Armed with the results of how you perform within various categories, you can improve customer satisfaction. Having identified the factors that affect customer satisfaction, you can query customers on those factors relative to last year, for example. Then you can compare the responses to your actual internal benchmarks and identify specific areas that need improvement.
In the late 1990s, a large home-improvement retailer conducted a study to understand how much emphasis customers placed on price in determining which stores they shop from. In the process, customers also cited non-price-related factors, such as service levels, store layout, clear signage, and easy checkout, as areas that would increase their level of satisfaction. In response, the store implemented a new sales training program.
The point is that you need to consider the entire shopping process and all the factors that could conceivably boost or diminish customer satisfaction. You must look beyond any one isolated factor.
Whether you are a single-channel or multichannel marketer, your competitors likely have more than one channel, and your customers have many options to choose from when shopping. Today, more than ever, you’ve got to earn your customers’ business — and fight to keep it. That means treating customers like gold, and making them feel like kings and queens.
Terrence L. Foran is chairman/CEO and Arvin Jawa is manager of LakeWest Group, a Cleveland-based retail management consulting firm.
The Gold Standard
Jargon such as “satisfaction determinants” may be offputting. But improving customer satisfaction in each of the four categories of determinants can be relatively simple. Below, just a few examples:
Product- and price-related determinants: Upscale home products cataloger Frontgate offers 90-day price protection: If, within 90 days of buying an item from Frontgate, a customer sees the same product in another catalog at a lower price, Frontgate will refund the difference. Gadget Universe offers a similar price guarantee. But while Gadget Universe’s guarantee is good only for a 30-day period, it will send the customer a $5 coupon in addition to the price difference.
Service- and transaction-related determinants: Train your customer service reps to be more than order-takers. They should be able to offer product advice and suggestions before and after the sale. In its catalog, for instance, apparel and home decor cataloger/retailer Anthropologie notes, “If you are ever unsure about which size of a particular garment is right for you, call us…with your measurements. Our Shopping Experts will be happy to recommend the size you should order.” On the first spread of its catalog, crafts supplier Delphi declares, “Have a question about your project or a technique? Just give us a call. We know stained glass, mosaics, and hot glass!…Delphi’s experienced consultants are always willing to provide expert advice on your next project.”
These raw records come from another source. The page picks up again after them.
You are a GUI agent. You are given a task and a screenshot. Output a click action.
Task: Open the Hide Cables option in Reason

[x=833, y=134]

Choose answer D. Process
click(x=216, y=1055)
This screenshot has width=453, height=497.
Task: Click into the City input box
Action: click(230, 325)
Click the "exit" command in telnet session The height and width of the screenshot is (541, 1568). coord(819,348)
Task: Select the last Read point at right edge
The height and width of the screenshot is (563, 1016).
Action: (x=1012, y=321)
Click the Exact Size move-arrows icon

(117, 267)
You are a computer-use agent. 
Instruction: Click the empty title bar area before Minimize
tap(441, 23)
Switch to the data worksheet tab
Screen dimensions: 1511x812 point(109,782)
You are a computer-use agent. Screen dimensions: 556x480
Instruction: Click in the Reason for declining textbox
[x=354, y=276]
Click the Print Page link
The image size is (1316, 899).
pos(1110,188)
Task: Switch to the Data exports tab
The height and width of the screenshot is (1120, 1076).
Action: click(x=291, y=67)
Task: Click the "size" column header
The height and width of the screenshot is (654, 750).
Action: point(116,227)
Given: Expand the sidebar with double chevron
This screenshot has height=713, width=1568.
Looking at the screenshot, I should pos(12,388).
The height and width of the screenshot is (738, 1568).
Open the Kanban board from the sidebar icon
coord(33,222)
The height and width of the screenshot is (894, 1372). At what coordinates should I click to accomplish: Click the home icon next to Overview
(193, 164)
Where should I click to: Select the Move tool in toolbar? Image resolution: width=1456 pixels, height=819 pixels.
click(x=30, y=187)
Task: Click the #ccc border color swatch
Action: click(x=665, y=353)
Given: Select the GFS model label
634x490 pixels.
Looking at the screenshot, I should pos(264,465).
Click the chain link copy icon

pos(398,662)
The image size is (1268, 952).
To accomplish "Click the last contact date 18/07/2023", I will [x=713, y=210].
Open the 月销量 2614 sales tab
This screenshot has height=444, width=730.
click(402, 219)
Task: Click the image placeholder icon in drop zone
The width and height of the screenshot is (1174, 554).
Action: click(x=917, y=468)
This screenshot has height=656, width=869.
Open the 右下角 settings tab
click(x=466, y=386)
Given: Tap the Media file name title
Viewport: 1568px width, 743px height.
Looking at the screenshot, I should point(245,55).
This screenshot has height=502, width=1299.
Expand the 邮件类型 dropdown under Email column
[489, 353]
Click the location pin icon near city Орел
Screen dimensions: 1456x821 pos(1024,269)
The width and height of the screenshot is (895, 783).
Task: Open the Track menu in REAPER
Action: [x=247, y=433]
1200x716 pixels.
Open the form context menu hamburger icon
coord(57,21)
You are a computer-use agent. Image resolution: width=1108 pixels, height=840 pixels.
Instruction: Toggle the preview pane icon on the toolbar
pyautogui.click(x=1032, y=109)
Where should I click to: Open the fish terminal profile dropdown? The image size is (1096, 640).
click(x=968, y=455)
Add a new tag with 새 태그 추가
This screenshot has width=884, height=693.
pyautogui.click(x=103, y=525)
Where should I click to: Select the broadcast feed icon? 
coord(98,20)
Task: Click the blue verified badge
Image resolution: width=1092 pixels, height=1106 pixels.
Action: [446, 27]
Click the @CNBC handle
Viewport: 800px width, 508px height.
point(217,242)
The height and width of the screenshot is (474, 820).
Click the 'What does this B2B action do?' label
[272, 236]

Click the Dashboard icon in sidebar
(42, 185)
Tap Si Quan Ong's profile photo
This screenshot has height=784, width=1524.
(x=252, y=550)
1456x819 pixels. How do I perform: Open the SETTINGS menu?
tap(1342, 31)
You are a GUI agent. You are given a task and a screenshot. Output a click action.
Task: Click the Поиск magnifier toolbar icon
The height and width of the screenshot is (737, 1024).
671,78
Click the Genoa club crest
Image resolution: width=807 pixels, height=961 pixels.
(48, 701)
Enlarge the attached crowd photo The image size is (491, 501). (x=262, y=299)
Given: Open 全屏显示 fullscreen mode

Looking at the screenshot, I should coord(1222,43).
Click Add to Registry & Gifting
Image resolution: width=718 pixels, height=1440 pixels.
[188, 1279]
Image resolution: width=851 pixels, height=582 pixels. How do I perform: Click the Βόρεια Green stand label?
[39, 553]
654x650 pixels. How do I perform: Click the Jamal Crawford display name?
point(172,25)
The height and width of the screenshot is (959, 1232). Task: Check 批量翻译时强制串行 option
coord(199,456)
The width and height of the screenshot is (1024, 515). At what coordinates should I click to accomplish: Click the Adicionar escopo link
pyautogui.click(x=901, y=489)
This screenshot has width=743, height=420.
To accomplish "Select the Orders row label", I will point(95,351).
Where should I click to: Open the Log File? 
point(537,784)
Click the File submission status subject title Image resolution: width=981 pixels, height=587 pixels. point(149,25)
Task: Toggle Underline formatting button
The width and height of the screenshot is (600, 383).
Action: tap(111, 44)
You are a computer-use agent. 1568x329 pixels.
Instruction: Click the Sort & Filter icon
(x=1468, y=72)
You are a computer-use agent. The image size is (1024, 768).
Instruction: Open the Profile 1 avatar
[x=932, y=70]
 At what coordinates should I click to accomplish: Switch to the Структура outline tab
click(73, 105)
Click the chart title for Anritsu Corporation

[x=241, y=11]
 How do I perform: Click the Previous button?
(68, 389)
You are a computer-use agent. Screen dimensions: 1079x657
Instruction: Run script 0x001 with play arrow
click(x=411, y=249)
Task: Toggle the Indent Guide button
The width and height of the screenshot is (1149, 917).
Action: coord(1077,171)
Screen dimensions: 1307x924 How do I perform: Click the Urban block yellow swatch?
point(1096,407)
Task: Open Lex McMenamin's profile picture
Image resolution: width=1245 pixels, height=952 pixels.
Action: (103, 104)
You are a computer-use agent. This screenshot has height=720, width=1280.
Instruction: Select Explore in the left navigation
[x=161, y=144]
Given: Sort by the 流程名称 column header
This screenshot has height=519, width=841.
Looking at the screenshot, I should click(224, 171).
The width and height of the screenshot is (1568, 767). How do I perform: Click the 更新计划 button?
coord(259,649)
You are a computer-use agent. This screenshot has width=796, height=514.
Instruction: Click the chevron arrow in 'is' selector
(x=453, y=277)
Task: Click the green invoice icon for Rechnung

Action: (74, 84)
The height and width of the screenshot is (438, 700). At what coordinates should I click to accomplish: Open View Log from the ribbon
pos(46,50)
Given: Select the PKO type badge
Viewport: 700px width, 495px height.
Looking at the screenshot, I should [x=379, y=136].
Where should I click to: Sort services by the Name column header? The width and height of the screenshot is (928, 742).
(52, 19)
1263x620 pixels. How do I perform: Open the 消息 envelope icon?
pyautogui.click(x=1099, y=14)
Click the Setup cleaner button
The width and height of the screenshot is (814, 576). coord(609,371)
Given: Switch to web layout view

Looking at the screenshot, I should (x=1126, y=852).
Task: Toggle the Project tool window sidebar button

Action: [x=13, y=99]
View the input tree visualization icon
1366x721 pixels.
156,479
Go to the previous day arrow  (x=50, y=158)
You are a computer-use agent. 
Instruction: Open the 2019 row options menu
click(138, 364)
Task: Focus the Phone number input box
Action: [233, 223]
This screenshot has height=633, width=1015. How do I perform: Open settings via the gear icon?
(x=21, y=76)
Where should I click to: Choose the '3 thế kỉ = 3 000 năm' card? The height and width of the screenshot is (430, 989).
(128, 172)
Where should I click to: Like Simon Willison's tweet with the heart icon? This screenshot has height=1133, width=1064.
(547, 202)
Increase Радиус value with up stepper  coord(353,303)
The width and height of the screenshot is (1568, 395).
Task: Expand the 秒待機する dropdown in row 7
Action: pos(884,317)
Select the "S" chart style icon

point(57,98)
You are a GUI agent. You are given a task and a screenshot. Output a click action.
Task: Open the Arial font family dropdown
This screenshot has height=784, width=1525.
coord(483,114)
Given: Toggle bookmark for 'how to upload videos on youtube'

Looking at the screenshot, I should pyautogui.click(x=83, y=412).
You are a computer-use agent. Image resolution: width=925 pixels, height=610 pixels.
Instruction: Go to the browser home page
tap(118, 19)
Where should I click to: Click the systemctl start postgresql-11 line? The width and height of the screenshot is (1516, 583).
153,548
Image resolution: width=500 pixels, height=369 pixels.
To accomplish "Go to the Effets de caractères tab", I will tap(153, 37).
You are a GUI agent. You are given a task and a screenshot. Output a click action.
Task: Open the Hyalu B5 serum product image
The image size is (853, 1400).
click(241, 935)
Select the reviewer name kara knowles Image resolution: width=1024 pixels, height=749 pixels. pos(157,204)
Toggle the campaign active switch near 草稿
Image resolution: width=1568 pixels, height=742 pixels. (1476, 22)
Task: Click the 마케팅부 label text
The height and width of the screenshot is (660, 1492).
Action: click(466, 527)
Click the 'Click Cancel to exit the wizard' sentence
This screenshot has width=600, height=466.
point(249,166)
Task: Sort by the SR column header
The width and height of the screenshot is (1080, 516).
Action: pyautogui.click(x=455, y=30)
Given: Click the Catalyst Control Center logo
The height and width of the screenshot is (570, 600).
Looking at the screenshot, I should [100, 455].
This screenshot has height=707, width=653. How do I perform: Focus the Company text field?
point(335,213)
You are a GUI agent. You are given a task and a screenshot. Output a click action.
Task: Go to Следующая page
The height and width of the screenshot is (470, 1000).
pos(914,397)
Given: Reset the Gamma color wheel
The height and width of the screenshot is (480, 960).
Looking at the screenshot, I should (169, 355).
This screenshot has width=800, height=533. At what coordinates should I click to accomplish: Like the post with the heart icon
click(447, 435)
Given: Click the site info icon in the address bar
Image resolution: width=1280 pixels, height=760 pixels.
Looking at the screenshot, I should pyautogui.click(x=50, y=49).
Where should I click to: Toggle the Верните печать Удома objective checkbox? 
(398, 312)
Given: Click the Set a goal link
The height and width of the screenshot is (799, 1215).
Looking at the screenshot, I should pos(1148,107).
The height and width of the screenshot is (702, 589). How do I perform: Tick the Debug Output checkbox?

Operational-related determinants: For gifts catalogers, the ability to ensure timely delivery is key to customer satisfaction. Marketers such as chocolatier Godiva and food gifts cataloger Zingerman’s promote what Zingerman’s calls “order now — ship when you’d like” service: Customers can place orders weeks or even months ahead of when they’d like the merchandise delivered, and the company will ensure that the gifts reach the recipients on time. Another way to increase satisfaction is to accept returns and gift certificates at all your sales channels, regardless of where the order or certificate originated.
Brand or general determinants: Value-added services are the way to enhance satisfaction here. Charnstrom, which sells mail-center supplies, offers a free design service; pet supplies cataloger Doctors Foster & Smith provides free phone consultations with staff veterinarians twice a week. Holiday Expressions, a RapidForms spin-off that sells corporate greeting cards, sends free samples upon request. And Frontgate strikes again: It provides batteries with all products that require them.